10            We conclude the trial court properly exercised its discretion in deciding that Waldman’s counsel had not shown excusable neglect.  He offered no facts showing that a reasonably prudent person under the same circumstances might have made the same mistake.  The trial court could reasonably conclude that a reasonably prudent lawyer has some backup system for calendaring hearings, so that if he or she does make a mistake in entering the date, that mistake is caught.  If it is reasonable for a trial court to decide that the press of business coupled with a spouse’s prolonged illness does not make neglect excusable, then it is reasonable for this trial court to decide that the “speed of current office practice” does not make neglect excusable.
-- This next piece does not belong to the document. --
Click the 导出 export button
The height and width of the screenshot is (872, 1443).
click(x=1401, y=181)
            11            Since no excusable neglect was shown, the trial court need not consider the merits of the position the moving party would advance if the judgment entered because of a default were vacated.  See J.L. Phillips & Assoc. v. E&H Plastic Corp., 217 Wis. 2d 348, 358, 577 N.W.2d 13 (1998) (party moving to vacate default judgment under Wis. Stat. § 806.07(1)(a) must demonstrate:  (1) judgment was obtained as result of mistake, inadvertence, surprise or excusable neglect; and (2) he or she has meritorious defense to action); see also Dugenske, 80 Wis. 2d at 71.  Nevertheless, the trial court here did consider Waldman’s submissions challenging the merits of the dismissal order and decided that a dismissal was still appropriate.  The trial court recognized that, at bottom, decisions on the motion to reopen and on the motion for dismissal because of failure to respond to discovery requests both involved a balancing of equities.  The court thoughtfully and thoroughly explained its conclusion that the fairer result was not to reopen the judgment.  We are persuaded the trial court properly exercised its discretion in doing so.
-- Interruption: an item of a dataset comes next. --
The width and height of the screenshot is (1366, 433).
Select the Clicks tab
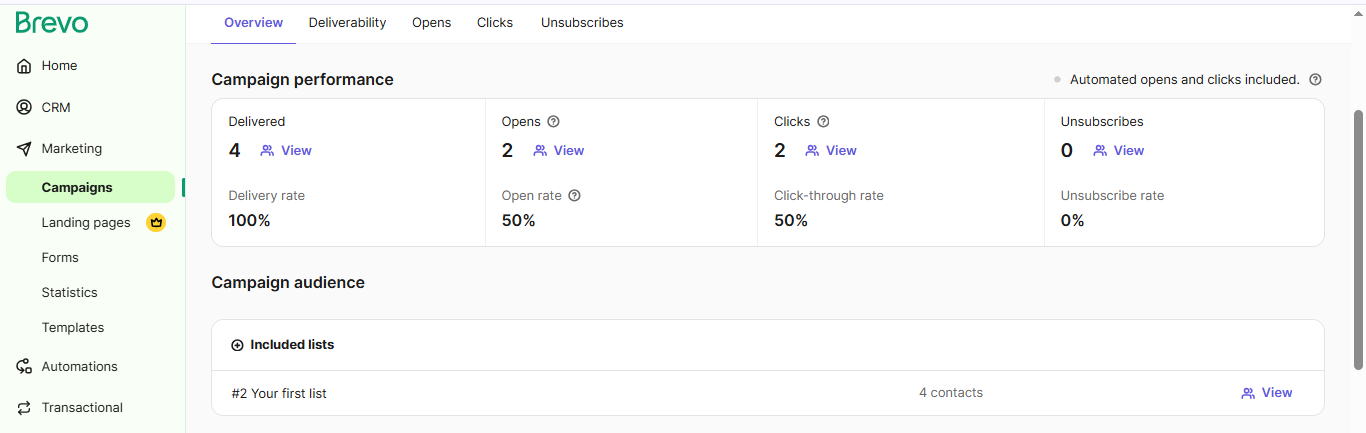pos(494,23)
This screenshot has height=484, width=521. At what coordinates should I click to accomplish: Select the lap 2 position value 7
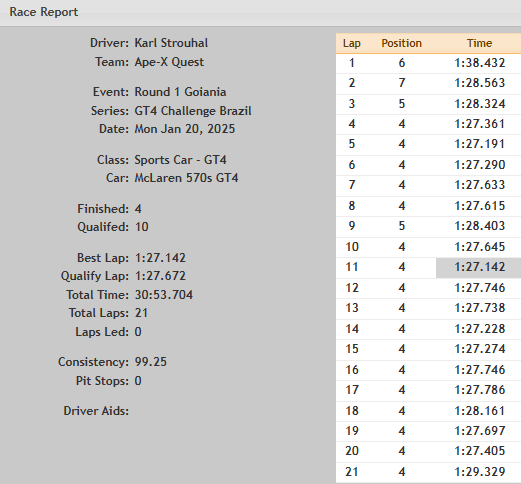coord(402,83)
            12            Because we are affirming the order denying the motion to reopen the order of dismissal, it is not necessary to separately address Waldman’s challenge to the dismissal order, nor is it necessary to address his challenge to the order denying his motion for pretrial replevin.

                        By the Court.—Order affirmed.

                        This opinion will not be published.  See Wis. Stat. Rule 809.23(1)(b)4. 

 

 

 


 



[1]  This appeal is decided by one judge pursuant to Wis. Stat. § 752.31(2)(a) (1997-98).

[2]   All references to the Wisconsin Statutes are to the 1997-98 version unless otherwise noted.

[3]  Wisconsin Stat. § 806.07 provides in part:

     (1)  On motion and upon such terms as are just, the court, subject to subs. (2) and (3), may relieve a party or legal representative from a judgment, order or stipulation for the following reasons:

 

     (a)  Mistake, inadvertence, surprise, or excusable neglect.